I heard Natives up in Alaska drink the sanitizer gel & even hairspray & Lysol fer gosh sake..
Gotta be really "Desperate" for a drink resort to those Tactics..
Around here bums seem to panhandle enough change or just outright steal booze after all in Illinois they don't even prosecute shoplifting less than a "Grand" so they just walk in stores grab stuff and run down the street and if they get do get "caught" maybe a Ticket they ain't never gonna pay anyways
If there's alcohol in something, not only Alaska Natives but here folks down on their luck, mentally screwed up, or jerks, grifters, incapable of dealing with our technical world, etc. will find and drink whatever. BTW, here, and perhaps in Fairbanks and Juneau, there are a bunch of homeless folks like down in America.

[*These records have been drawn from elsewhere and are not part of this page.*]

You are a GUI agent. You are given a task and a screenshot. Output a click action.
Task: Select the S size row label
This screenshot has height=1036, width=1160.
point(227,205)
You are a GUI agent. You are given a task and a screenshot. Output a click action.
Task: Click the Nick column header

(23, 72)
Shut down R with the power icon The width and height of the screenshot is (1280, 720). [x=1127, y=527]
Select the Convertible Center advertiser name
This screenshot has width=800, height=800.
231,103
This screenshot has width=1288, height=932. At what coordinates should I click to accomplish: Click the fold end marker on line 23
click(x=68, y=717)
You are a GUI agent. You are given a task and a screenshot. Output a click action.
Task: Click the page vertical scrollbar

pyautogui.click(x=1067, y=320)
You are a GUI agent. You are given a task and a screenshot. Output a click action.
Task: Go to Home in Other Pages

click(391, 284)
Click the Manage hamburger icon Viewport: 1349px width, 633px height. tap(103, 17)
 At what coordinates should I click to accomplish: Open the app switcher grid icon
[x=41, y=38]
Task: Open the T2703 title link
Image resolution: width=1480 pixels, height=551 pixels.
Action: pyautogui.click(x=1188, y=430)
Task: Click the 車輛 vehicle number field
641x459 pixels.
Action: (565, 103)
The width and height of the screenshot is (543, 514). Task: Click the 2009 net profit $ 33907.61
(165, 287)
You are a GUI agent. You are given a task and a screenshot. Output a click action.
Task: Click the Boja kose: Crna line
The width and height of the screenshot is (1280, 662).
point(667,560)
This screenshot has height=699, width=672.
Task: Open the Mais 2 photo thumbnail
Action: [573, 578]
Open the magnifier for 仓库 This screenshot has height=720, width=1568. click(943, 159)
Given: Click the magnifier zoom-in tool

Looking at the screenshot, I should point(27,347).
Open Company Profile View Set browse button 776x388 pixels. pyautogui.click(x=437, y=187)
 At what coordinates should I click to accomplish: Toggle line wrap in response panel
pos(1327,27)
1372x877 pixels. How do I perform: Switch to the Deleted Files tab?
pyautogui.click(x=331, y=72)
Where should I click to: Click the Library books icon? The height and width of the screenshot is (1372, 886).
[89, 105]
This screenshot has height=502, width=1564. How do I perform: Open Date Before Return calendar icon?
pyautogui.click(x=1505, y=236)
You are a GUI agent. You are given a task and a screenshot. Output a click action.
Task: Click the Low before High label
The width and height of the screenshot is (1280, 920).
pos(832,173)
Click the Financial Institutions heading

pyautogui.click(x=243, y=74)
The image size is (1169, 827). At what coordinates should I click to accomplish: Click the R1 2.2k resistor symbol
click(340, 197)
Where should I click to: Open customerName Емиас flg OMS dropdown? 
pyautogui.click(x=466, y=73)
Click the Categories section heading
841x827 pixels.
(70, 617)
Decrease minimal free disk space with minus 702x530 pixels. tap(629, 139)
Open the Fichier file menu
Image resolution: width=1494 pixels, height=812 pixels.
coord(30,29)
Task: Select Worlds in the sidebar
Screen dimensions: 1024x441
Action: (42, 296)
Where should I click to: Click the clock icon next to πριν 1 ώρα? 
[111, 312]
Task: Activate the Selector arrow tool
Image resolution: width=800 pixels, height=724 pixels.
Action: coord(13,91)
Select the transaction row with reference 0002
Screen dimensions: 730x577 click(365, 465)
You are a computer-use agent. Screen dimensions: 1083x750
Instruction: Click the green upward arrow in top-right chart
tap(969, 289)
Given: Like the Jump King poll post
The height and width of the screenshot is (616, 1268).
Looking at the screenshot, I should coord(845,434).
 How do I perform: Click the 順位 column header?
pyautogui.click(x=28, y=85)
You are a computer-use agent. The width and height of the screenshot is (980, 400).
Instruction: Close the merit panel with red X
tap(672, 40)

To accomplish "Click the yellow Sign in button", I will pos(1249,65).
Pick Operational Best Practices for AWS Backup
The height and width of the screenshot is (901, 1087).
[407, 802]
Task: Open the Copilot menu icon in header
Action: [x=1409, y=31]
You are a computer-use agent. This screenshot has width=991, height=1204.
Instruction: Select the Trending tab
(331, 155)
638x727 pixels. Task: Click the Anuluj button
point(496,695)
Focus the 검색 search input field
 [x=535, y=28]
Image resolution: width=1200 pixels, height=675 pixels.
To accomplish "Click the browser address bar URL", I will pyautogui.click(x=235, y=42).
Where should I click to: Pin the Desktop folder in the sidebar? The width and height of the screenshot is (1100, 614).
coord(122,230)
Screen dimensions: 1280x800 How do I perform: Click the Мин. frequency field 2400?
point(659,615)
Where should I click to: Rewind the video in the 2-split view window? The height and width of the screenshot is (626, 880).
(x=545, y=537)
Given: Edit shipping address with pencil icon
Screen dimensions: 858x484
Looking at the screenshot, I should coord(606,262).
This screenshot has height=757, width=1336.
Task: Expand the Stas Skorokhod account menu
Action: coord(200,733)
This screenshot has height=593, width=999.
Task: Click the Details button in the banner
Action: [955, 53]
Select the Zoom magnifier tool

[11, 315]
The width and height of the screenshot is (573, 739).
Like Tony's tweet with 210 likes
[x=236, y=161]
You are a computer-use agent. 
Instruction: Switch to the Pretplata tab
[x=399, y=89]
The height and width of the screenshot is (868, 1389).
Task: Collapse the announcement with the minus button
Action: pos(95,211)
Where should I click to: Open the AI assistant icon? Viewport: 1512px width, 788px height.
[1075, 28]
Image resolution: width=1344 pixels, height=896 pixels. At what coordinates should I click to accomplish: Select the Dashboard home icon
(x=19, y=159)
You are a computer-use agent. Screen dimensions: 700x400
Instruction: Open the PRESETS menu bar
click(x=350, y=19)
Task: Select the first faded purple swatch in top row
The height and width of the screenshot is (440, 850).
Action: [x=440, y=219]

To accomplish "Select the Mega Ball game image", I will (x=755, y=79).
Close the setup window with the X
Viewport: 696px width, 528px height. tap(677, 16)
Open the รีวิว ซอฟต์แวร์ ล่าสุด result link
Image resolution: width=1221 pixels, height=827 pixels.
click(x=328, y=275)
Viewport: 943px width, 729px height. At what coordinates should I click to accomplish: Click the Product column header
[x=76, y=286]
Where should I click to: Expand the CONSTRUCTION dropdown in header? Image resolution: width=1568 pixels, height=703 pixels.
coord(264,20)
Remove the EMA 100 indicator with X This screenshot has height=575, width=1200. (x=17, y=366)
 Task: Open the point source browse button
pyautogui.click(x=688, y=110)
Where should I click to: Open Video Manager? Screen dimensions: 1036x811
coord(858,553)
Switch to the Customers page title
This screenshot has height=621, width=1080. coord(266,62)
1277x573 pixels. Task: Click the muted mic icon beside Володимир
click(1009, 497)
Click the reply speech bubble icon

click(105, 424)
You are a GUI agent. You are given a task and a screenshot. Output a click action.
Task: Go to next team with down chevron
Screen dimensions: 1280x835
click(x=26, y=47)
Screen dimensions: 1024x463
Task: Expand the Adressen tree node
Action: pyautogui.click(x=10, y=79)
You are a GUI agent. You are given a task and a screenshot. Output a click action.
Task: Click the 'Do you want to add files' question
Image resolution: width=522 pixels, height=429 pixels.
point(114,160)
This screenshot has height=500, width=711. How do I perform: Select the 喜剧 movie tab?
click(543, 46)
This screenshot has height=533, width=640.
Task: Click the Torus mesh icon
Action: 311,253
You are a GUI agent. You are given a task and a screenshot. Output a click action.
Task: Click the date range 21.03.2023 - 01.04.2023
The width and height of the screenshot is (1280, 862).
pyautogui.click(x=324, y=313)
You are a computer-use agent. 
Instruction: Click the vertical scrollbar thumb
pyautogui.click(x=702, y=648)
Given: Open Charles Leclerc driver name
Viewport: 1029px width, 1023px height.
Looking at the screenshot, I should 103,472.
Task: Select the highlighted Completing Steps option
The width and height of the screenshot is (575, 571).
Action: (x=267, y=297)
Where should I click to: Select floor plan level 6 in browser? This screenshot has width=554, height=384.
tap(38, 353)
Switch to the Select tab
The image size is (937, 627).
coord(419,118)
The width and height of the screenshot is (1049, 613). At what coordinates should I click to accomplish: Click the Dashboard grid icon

It's inaccurate to write that "Natives up in Alaska . . ." as from what I've seen, alcoholism extends beyond native cultures. Further, adjacent cultures tend to merge. That is seen here in Anchorage. I would bet that the range of their incomes of Alaska Natives is about the same as that of the general population. I infer the aforementioned opinion from the wealth of the regional corporation here in Anchorage, Cook Inlet Region, Inc. This corporation has footings over a billion bucks -- its summary financials are easily found. Cook Inlet Region is a corporation for people of a given Alaska Native blood quantum (maybe 1/4 or 1/8 Alaska Native -- I don't know the number) established by Congress when it passed ANCSA (the Alaska Native Claims Settlement Act). I can recall that in about 1993, Cook Inlet Region sold a bunch of its broadcasting (here and down in America) holdings and gave each of its shareholders $50K. That reminds me to ask my SO about this as she's a Cook Inlet Region shareholder.
I've posted pictures of Dana. As mentioned, she's an Alaska Native (blood quantum unknown to me -- I haven't asked as it makes little difference to me), more particularly, she is an Aleut -- from north to south there are Inupiaqs or Inuits (Northern Eskimos), Yup'iks (Southern Eskimos), Athabaskans (generally interior Alaska Natives, Aleuts (from Cordova almost to Japan along the Alaska Peninsula and the Aleutian Islands, Eyaks (almost extinct ranging from Cordove into the interior of Alaska,Tlingits (from Cordova south), Haida (at the southern range of the Tlingits), and Tsimshians (who occupy one island -- the Tsimshians, the only reservation in Alaska is on their island, Annette Island which had been a Pan Am station for its flying clippers). Would you identify Dana as an Alaska Native? As mentioned, when I saw and met her that was the last thing in my mind -- one look and it's obvious that other things were on my mind. For more than 15 years I've lived among Yup'iks, Aleuts, and Tlingits. I suppose that because I've lived in so many native communities for so long my capacity to distinguish natives from non-natives became so irrelevant that I don't look for or see differences.
But in general, your statement points to one hell of a problem that I think has been brought on by the obligation of our "representatives" to care for those whom they represent as opposed to those who pay for their re-elections. In the pursuit of profit, lots of jobs that are within the capacities of many who are less capable of dealing with today's technologies are lost to Americans. That results in their costs being transferred to the general population as opposed to being transferred to those who consume the products that would have been produced had the jobs stayed here. Sorry if this sounds like creeping socialism but I think that the real cause is the "creepy need" to stay in office.